(Goal) Reproduce all of the items below, swapping "Privacy Policy" for "Terms of Use" and changing nothing else. Leave the pictures out.

------------------------

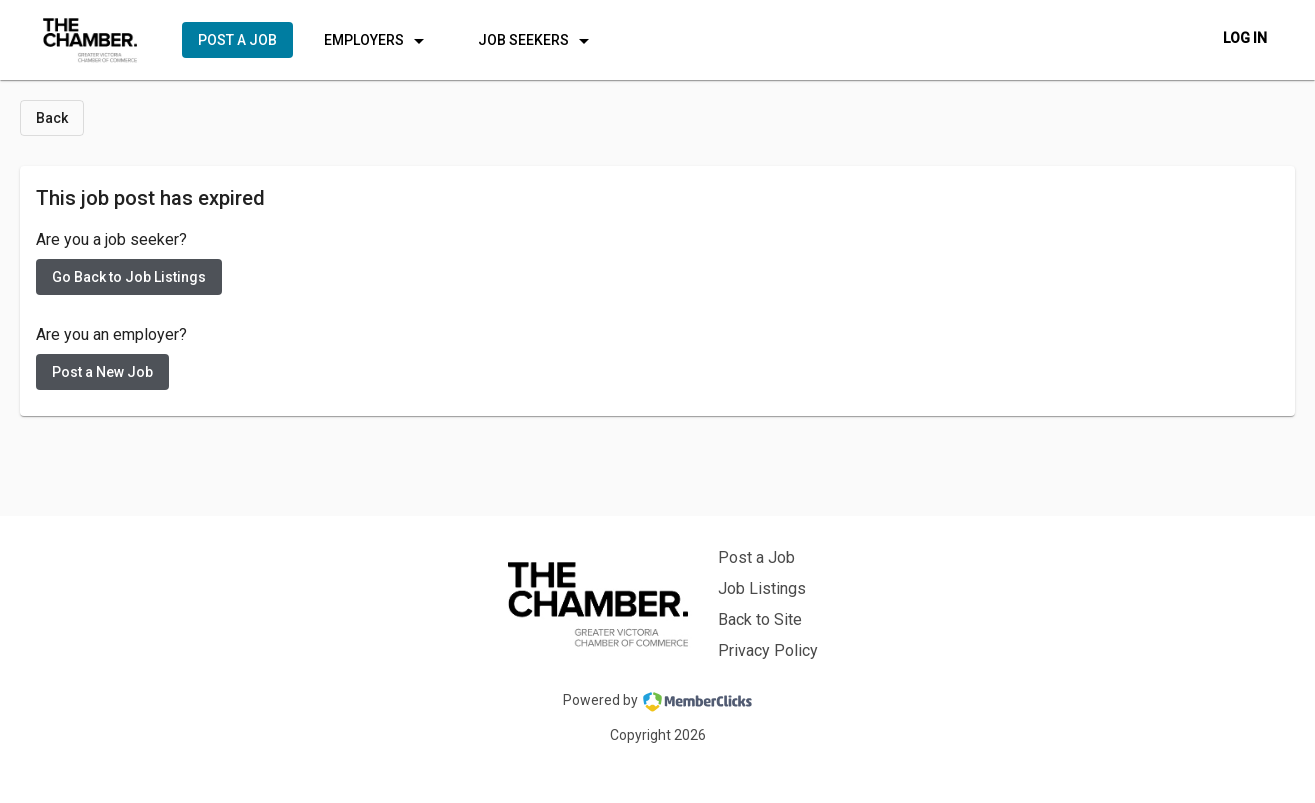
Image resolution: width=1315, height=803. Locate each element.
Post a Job (756, 557)
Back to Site (760, 619)
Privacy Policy (768, 650)
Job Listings (762, 588)
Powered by (657, 702)
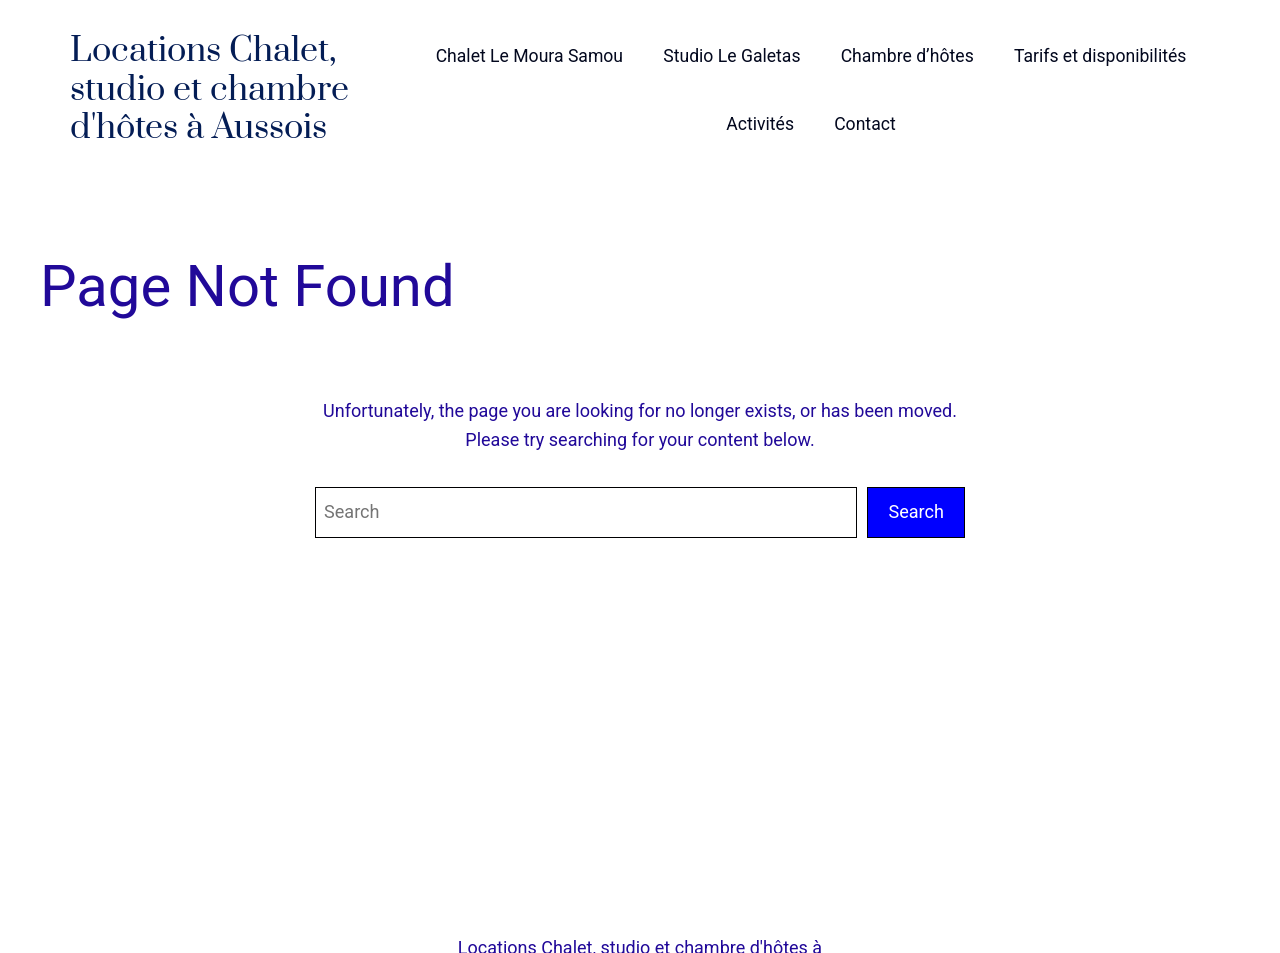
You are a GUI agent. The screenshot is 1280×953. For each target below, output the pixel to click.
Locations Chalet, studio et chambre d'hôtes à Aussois (209, 89)
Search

------------------------

(Exercise answer)
Image resolution: width=1315, height=803. Locate each element.
Post a Job (756, 557)
Back to Site (760, 619)
Terms of Use (768, 650)
Job Listings (762, 588)
Powered by (657, 702)
You are a GUI agent. The screenshot is 1280×953. For each target below, output the pixel to click.
Locations Chalet, studio et chambre d'hôtes à Aussois (209, 89)
Search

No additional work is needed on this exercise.